Characterization of Fluorescent Reporters for Flow Cytometry-Based Single-Cell Studies in Saccharomyces cerevisiae

Abstract

Fluorescent proteins (FPs) are commonly used as reporters to examine intracellular genetic, molecular, and biochemical status. Flow cytometry is a powerful technique for accurate quantification of single-cell fluorescent levels. Here, we characterize green, red, and blue FPs for use in yeast Saccharomyces cerevisiae. Fluorophore-containing FPs and fluorogen-activating FPs (YFAST and FrFAST) were characterized dynamically in batch cultivation.

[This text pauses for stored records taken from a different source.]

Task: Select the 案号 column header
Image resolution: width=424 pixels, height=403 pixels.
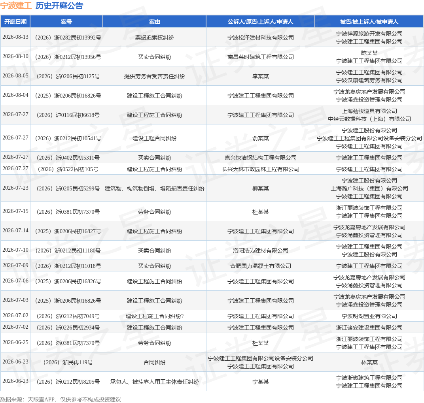Action: coord(66,22)
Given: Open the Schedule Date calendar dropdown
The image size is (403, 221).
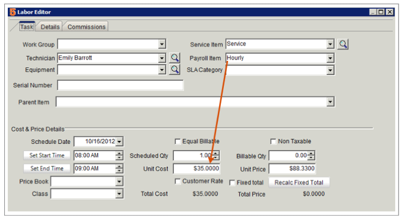Looking at the screenshot, I should tap(119, 142).
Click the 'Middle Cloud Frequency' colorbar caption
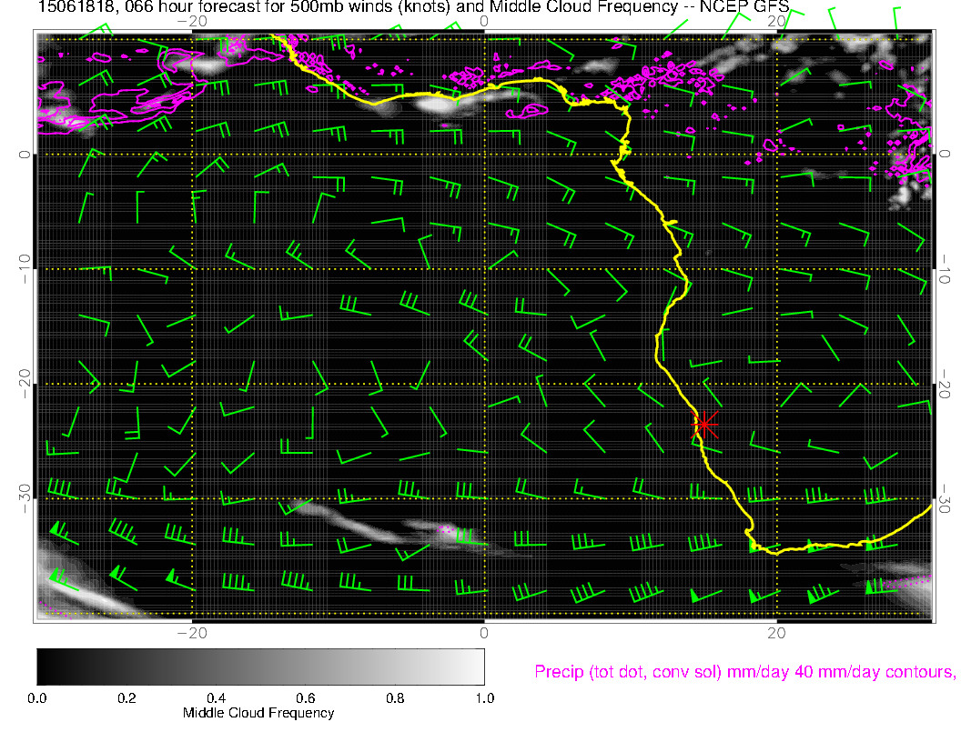The height and width of the screenshot is (742, 961). 258,713
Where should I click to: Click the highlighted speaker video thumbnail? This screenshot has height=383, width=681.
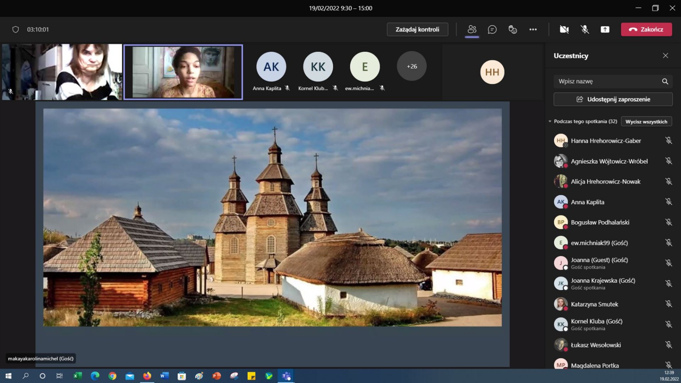coord(183,72)
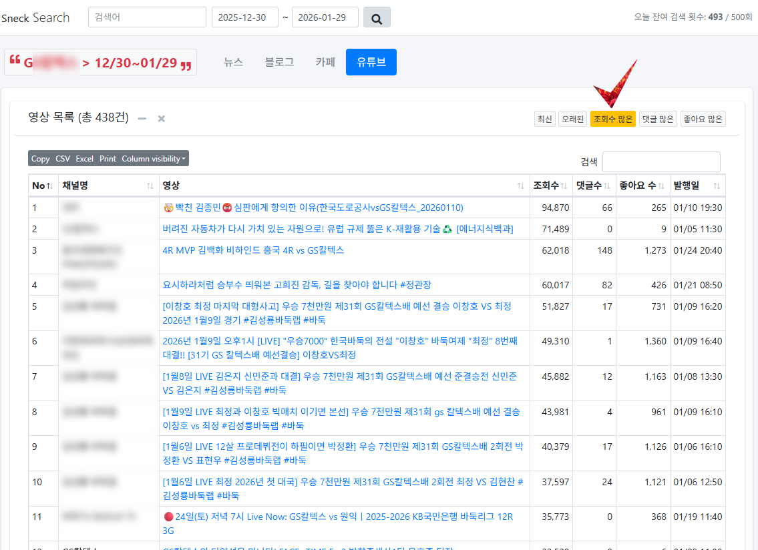Click the table 검색 search input field

point(661,162)
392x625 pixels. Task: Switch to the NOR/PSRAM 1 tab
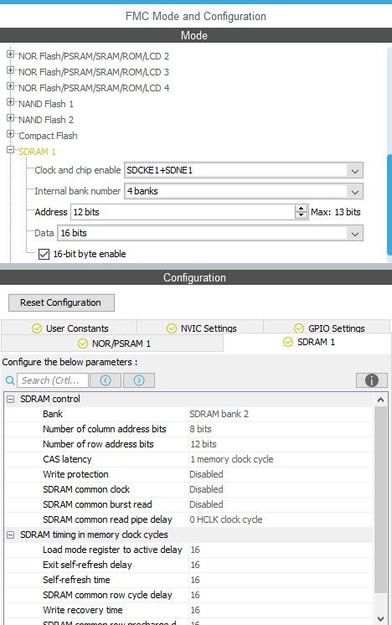(112, 343)
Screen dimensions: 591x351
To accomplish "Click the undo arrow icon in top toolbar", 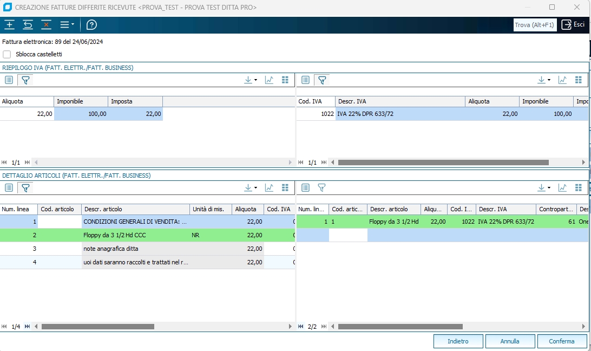I will [28, 25].
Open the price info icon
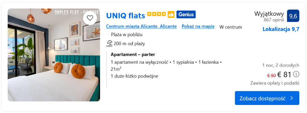307x113 pixels. coord(296,74)
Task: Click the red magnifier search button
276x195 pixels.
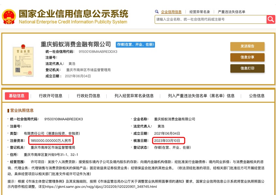Action: (x=271, y=19)
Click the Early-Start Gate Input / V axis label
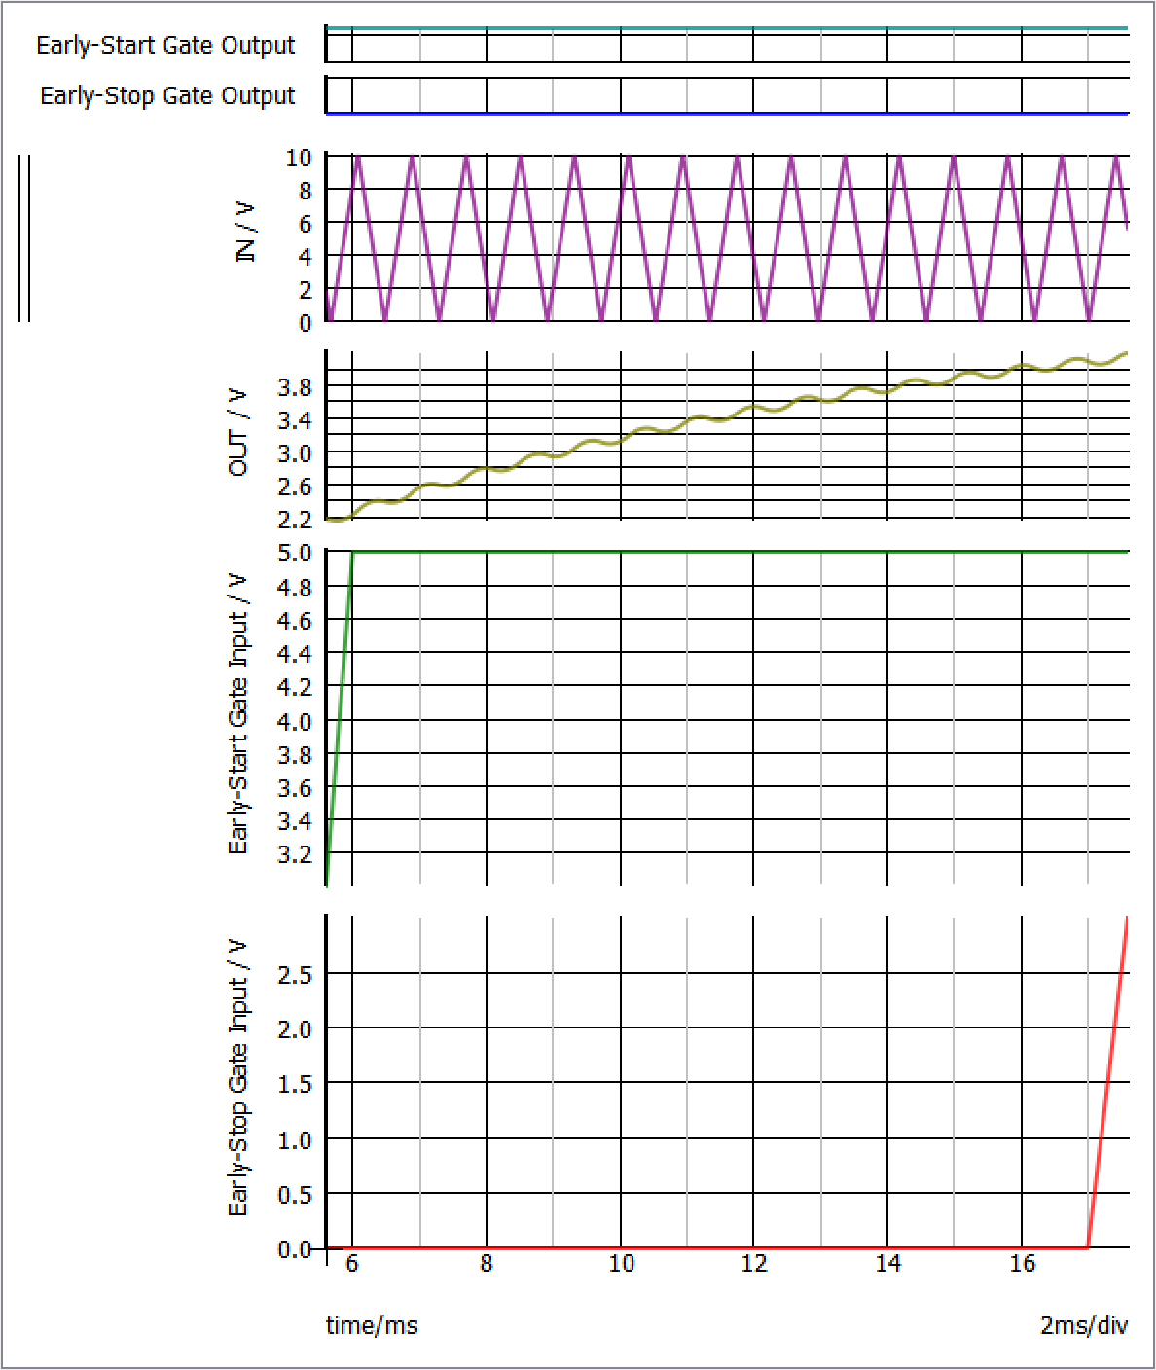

FPs with a low pK_a, StayGold, E2-Crimson, mTagBFP2, and mScarlet-I3, showed relatively stable fluorescence in diauxic growth when they were expressed under the control of the TEF1 promoter. A pH sensor, based on the fusion of mNeonGreen and mTagBFP2, was used to investigate the dynamic change of intracellular pH in batch cultivation. High-concentration acetate (200 mM) interfered with intracellular pH dramatically, whereas low-concentration acetate (20 mM) could not. Using StayGold and mScarlet-I3, an Epac-based cAMP sensor was constructed, showing varied Förster resonance energy transfer (FRET) patterns in different growth phases in S. cerevisiae CEN.PK113–7D and EBY100 backgrounds. In summary, the change in intracellular pH can significantly affect the brightness of pH-sensitive FPs. It is important to use FPs with a low pK_a, neutralize intracellular pH, or compensate pH impacts when FPs are used as reporters.